Like burrs, the seeds that get caught on your clothes outside, "nanoburrs" bristle with tiny hooks, making them adept at clinging to exposed surfaces of wounded arteries. When ferrying an anti-proliferative drug, the 60 nm-wide nanoburr could help people whose arterial lesions' number or size make them inappropriate for treatment with stents. It could also be used as a back-up for drug-eluting stents by delivering the drug to regions surrounding the stent struts.

"There may be some instances when a drug-eluting stent is less suitable for a patient," Juliana Chan tells DOTmed News. Chan is a Ph.D. student in biology at MIT and co-author of the study with Omid Farokhzad, associate professor of anesthesiology at Harvard Medical School and Robert Langer, a professor of chemical and biomedical engineering at MIT.

Patients often denied treatment with drug-eluting stents include those with renal failure, those with arterial lesions bigger than 3.5 mm or smaller than 2.5 mm, those who need multiple stents in a single artery, and those with so-called bifurcation lesions, where plaque builds up at the site where the artery splits in two, which is where the stent is less easily crimped, according to Chan.

• [Parts of the exercise]
**A)** Name each person mentioned in the nanoburr passage, along with the position the passage gives for that person.
**B)** Carry on the passage about nanoburrs, beginning right after its final sentence.

• [Dataset excerpt]
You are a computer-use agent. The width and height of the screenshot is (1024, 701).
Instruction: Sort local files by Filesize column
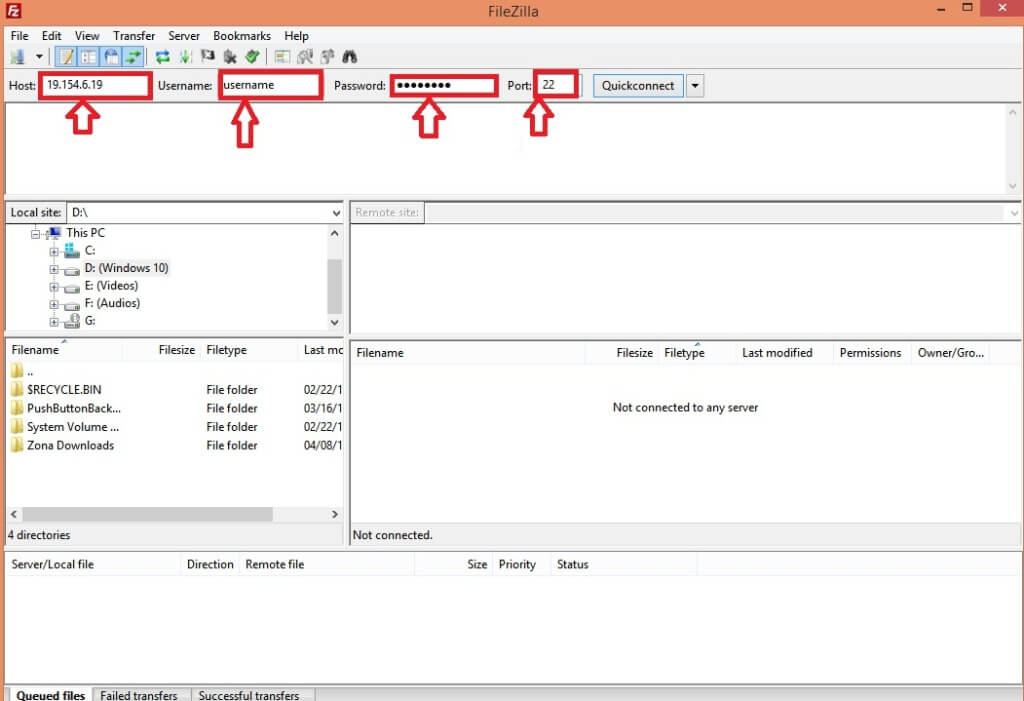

• [Solved tasks]
**A)**
- Juliana Chan: Ph.D. student in biology at MIT
- Omid Farokhzad: associate professor of anesthesiology at Harvard Medical School
- Robert Langer: professor of chemical and biomedical engineering at MIT

**B)**
HOW IT STICKS

The nanoburrs latch onto injured arterial walls because they're decorated with peptides pulled from bacterial phages, viruses that infect bacteria. The researchers combed through a phage library, screening for a peptide that would help the burr stick to arteries, and they found one: a peptide that latches onto the collagen that makes up the basement membrane of arteries. What makes this peptide useful is that it preferentially binds to the basement membrane of the artery wall that gets exposed whenever the artery is injured, such as during an angioplasty, where the inflated angio balloon squeezes against the arterial wall, pulling off the top layer of cells.

The nanoburr's stickiness means these tiny hybrid-polymeric particles are much more likely to hit the treatment target than nanoparticles lacking the protein hooks. In the current study, done in both arterial cell cultures in a dish and in the carotid arteries of living rats, the burred nanoparticles were between two and four times as likely to glom onto injured arterial tissue as non-burred varieties.